Bootstrap and Resampling
The bootstrap estimates the sampling distribution of a statistic by resampling the observed data, replacing intractable formulas with computation.
Definition
The bootstrap is a resampling method that approximates the sampling distribution of a statistic by treating the observed sample as the population and repeatedly drawing samples from it, usually with replacement, to estimate standard errors, confidence intervals, and bias.
Scope
This topic covers the nonparametric bootstrap by resampling with replacement, the parametric bootstrap, the jackknife and its bias and variance estimates, permutation tests, bootstrap standard errors and the percentile, bias-corrected, and bootstrap-t confidence intervals, the consistency of the bootstrap and its higher-order accuracy via Edgeworth expansions, and well-known cases such as the sample maximum where the ordinary bootstrap fails.
Core questions
- How does resampling the data approximate the sampling distribution of a statistic?
- How are bootstrap confidence intervals constructed, and how do percentile and bootstrap-t intervals differ?
- When is the bootstrap consistent, and when does it fail?
- How does a permutation test use resampling to obtain an exact distribution-free test?
Key theories
- The bootstrap principle
- Approximating the unknown population by the empirical distribution and resampling from it lets the sampling variability of almost any statistic be estimated by simulation, even when no closed-form distribution exists.
- Bootstrap consistency and accuracy
- For smooth statistics the bootstrap is consistent and, through Edgeworth expansions, certain bootstrap intervals are more accurate than the normal approximation; for non-smooth functionals such as the maximum it can fail.
Clinical relevance
The bootstrap supplies standard errors and confidence intervals for complex estimators, such as medians, correlations, and machine-learning predictions, where analytic formulas are unavailable, and permutation tests give exact significance assessments widely used in genomics and randomized experiments.
History
Quenouille and Tukey developed the jackknife in the 1950s. Efron introduced the bootstrap in 1979, unifying and extending these resampling ideas, and Hall's work in the 1980s and 1990s established its higher-order accuracy through Edgeworth expansions.
Key figures
- Bradley Efron
- Robert Tibshirani
- Peter Hall
- Maurice Quenouille
Related topics
Seminal works
- efron1979
Frequently asked questions
- Does the bootstrap create new information from nothing?

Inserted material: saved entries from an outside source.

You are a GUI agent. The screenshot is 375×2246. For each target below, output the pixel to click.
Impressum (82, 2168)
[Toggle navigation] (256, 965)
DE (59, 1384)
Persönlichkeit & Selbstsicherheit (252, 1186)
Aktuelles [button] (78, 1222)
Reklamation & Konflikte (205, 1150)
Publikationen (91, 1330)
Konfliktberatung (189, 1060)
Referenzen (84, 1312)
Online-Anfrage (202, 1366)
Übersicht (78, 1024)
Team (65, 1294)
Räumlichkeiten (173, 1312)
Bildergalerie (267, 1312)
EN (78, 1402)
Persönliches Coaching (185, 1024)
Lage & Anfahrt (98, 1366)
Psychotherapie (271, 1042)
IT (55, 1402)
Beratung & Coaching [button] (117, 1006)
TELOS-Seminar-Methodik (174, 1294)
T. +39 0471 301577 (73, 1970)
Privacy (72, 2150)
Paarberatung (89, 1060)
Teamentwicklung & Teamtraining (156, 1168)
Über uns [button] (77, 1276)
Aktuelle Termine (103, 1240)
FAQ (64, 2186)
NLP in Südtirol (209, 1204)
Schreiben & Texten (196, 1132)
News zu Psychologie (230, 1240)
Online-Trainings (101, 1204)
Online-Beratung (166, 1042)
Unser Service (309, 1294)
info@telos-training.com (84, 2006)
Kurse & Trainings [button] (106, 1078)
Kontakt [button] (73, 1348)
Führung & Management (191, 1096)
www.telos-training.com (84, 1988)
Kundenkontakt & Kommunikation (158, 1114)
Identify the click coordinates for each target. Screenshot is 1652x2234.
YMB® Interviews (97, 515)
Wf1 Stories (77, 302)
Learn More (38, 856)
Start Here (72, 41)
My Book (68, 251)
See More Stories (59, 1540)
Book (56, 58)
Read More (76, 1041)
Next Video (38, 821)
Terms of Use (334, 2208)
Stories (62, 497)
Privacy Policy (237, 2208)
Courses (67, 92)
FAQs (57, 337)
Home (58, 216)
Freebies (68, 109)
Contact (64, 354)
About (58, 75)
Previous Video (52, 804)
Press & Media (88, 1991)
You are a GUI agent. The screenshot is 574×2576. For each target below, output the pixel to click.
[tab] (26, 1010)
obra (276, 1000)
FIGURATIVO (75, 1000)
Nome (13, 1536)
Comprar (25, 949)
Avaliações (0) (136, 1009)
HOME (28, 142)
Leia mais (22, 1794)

- No. It reuses the information already in the sample to approximate sampling variability; it cannot improve on a poor or biased sample, and its accuracy depends on the original sample representing the population well.
- When does the bootstrap fail?
- It can fail for statistics that depend non-smoothly on the distribution, such as the sample maximum or parameters on a boundary; in such cases modified schemes like subsampling or the m-out-of-n bootstrap are used instead.